Make an exact copy of the lines from the top of the entries below through the line with "Given: Click the". Leave all pictures out.

====== Information supplied

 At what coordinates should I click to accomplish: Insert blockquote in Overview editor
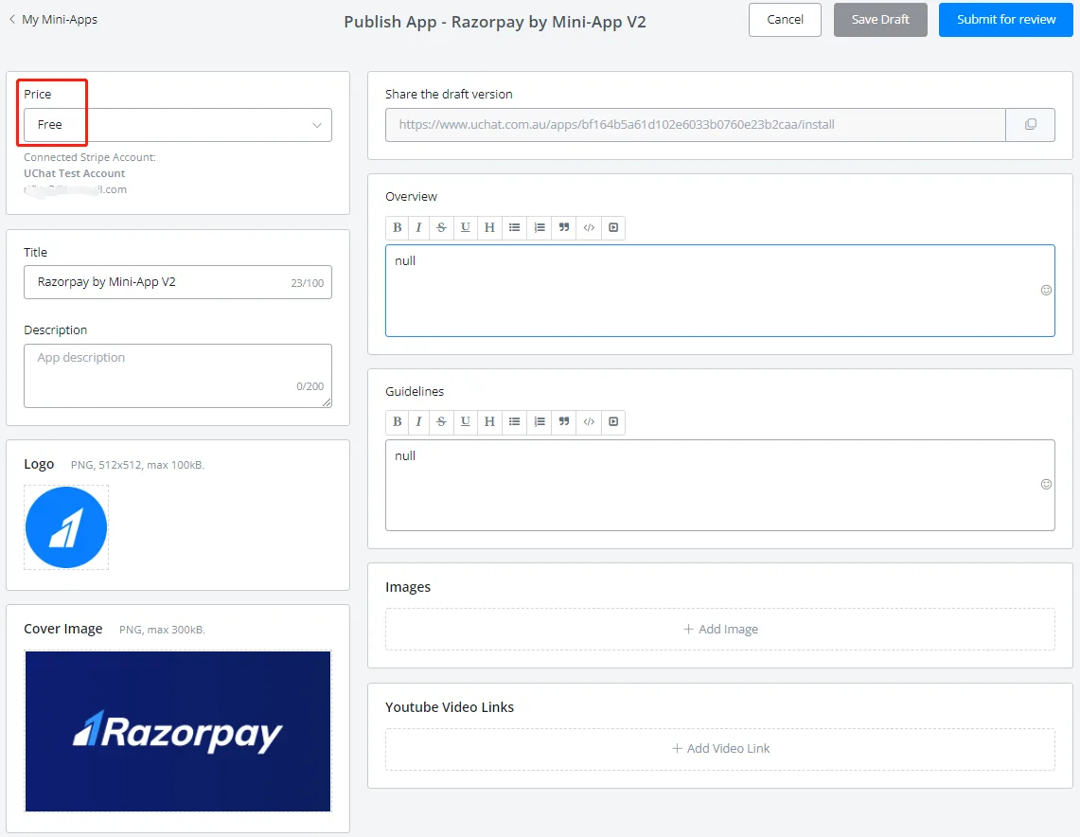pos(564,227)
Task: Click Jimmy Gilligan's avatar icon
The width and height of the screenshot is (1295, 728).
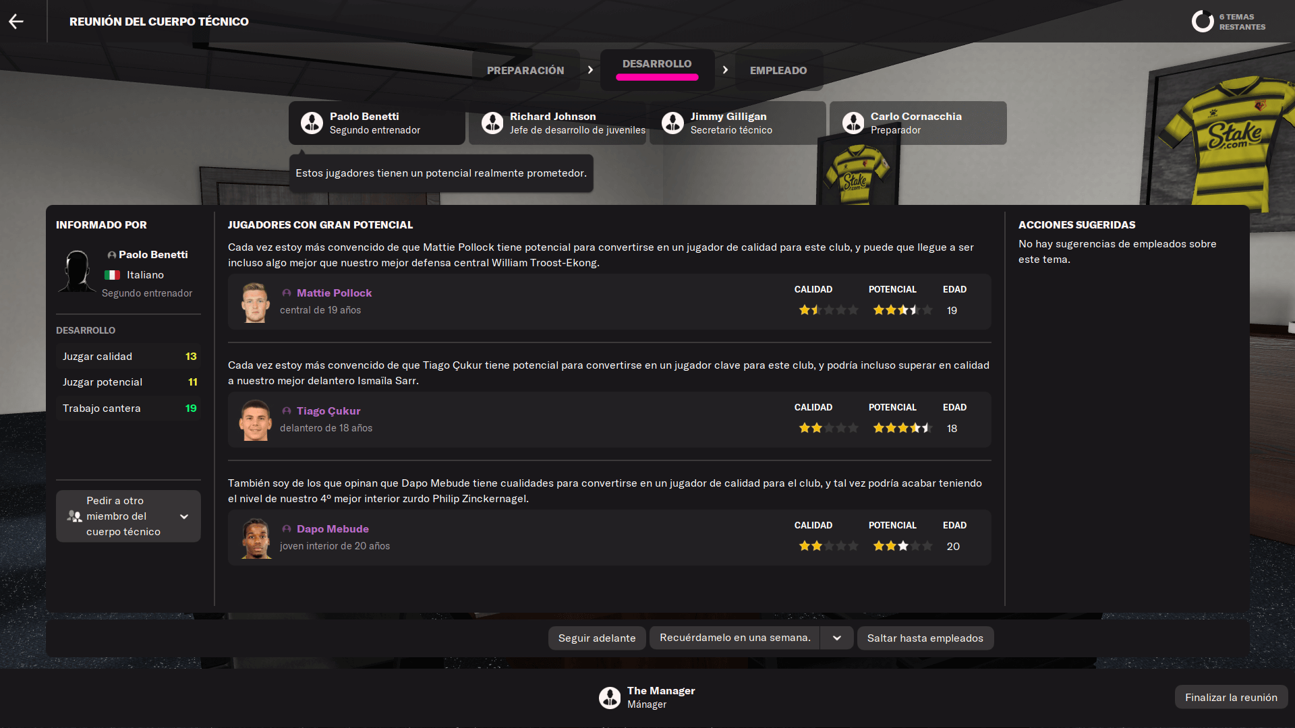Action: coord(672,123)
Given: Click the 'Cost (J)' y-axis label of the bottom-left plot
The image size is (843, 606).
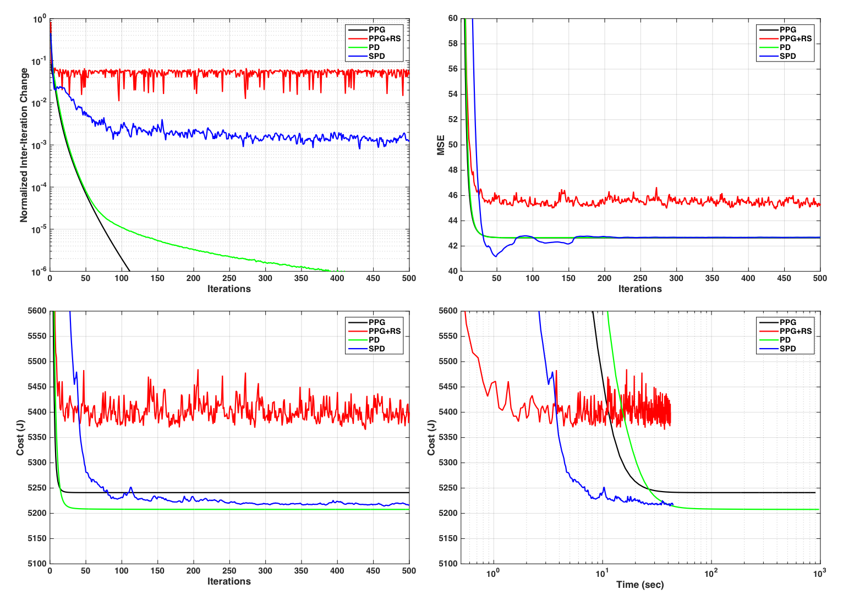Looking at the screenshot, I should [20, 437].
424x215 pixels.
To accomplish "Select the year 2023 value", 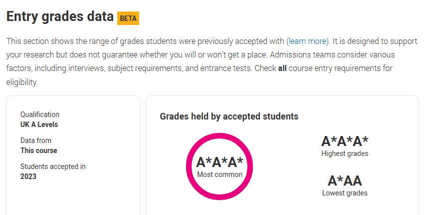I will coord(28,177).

============

_Response_
 At what coordinates should I click to accomplish: Insert blockquote in Overview editor
pos(564,227)
Task: Click Jimmy Gilligan's avatar icon
The width and height of the screenshot is (1295, 728).
Action: coord(672,123)
Given: Click the 'Cost (J)' y-axis label of the bottom-left plot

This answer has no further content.